__Document__

########

Item 2. Identity and Background.
Item 2 of the Schedule 13D is hereby amended and supplemented by deleting the second sentence of the first paragraph of Item 2, the fourth and fifth paragraphs of Item 2 and the second, third and fourth paragraphs added to Item 2 by Amendment No. 1 and by adding the following paragraphs at the end thereof:
On June 23, 2004, DMWBV merged with and into Diageo Atlantic Holding B.V. (DAHBV), a company organized under the laws of the Netherlands and an indirect wholly owned subsidiary of Diageo, and the Shares were transferred to DAHBV by operation of law. The principal business activities of DAHBV relate to the holding and the financing of certain subsidiaries of Diageo. The principal executive offices of DAHBV are located at Molenwerf 10-12, 1014 BG Amsterdam, The Netherlands.
On June 24, 2004, DAHBV merged with and into Diageo Holdings Netherlands, and the Shares were transferred to Diageo Holdings Netherlands by operation of law. The principal business activities of Diageo Holdings Netherlands relate to the holding and the financing of certain subsidiaries of Diageo. The principal executive offices of Diageo Holdings Netherlands are located at Molenwerf 10-12, 1014 BG Amsterdam, The Netherlands. References to the Reporting Persons herein are to Diageo and Diageo Holdings Netherlands.

########

__Stated task 1__
Decide whether each statement agrees with the Schedule 13D amendment. Answer yes or no, and quote the words of the text that decide it. (a) DMWBV merged with and into DAHBV on June 23, 2004. (b) DAHBV is a company organized under the laws of the United Kingdom. (c) The Reporting Persons are Diageo and DAHBV.

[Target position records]
########

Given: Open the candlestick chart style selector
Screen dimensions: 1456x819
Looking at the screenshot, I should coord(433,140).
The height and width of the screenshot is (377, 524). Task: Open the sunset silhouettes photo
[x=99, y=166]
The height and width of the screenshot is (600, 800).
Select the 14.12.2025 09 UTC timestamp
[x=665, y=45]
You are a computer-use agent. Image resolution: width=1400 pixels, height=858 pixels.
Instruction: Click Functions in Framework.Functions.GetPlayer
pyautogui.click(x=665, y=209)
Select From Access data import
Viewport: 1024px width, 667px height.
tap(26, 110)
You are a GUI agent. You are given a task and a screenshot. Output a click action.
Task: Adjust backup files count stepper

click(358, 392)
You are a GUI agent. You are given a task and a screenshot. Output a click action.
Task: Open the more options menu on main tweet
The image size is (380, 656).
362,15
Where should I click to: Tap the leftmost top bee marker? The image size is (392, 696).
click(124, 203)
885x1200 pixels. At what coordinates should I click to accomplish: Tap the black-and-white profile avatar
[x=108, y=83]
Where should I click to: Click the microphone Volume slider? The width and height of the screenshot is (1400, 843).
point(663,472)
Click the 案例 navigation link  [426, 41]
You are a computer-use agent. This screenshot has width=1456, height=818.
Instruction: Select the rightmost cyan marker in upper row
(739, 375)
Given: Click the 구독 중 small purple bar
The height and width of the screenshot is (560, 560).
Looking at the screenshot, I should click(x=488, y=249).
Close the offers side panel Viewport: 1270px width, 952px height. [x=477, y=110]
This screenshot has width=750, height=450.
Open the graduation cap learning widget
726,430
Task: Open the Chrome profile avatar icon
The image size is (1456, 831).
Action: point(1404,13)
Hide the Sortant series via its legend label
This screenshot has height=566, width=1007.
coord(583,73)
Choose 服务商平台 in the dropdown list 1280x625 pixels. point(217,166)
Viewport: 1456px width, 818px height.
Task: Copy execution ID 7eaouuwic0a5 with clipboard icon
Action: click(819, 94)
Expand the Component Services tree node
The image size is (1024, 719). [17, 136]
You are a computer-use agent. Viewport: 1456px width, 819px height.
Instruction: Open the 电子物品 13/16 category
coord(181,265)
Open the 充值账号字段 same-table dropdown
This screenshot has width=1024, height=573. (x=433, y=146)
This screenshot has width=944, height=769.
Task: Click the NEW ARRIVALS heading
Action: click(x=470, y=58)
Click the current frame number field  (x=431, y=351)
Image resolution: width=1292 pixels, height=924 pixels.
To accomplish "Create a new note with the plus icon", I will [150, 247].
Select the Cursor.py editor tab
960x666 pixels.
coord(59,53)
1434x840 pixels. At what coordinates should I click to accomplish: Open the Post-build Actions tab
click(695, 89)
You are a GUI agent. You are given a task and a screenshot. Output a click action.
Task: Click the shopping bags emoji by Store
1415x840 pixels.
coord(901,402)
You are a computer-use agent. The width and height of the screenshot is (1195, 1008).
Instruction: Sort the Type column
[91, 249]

########

__Stated task 2__
Render the records, starting with the line that contains "Image resolution: width=1292" and going on through the line that contains "coord(59,53)", as a Markdown table with the columns No. and Line, omitting blank lines.

__Worked solution 1__
(a) Yes: "On June 23, 2004, DMWBV merged with and into Diageo Atlantic Holding B.V. (DAHBV)"
(b) No: "a company organized under the laws of the Netherlands"
(c) No: "References to the Reporting Persons herein are to Diageo and Diageo Holdings Netherlands."

__Worked solution 2__
| No. | Line |
|---|---|
| 1 | Image resolution: width=1292 pixels, height=924 pixels. |
| 2 | To accomplish "Create a new note with the plus icon", I will [150, 247]. |
| 3 | Select the Cursor.py editor tab |
| 4 | 960x666 pixels. |
| 5 | coord(59,53) |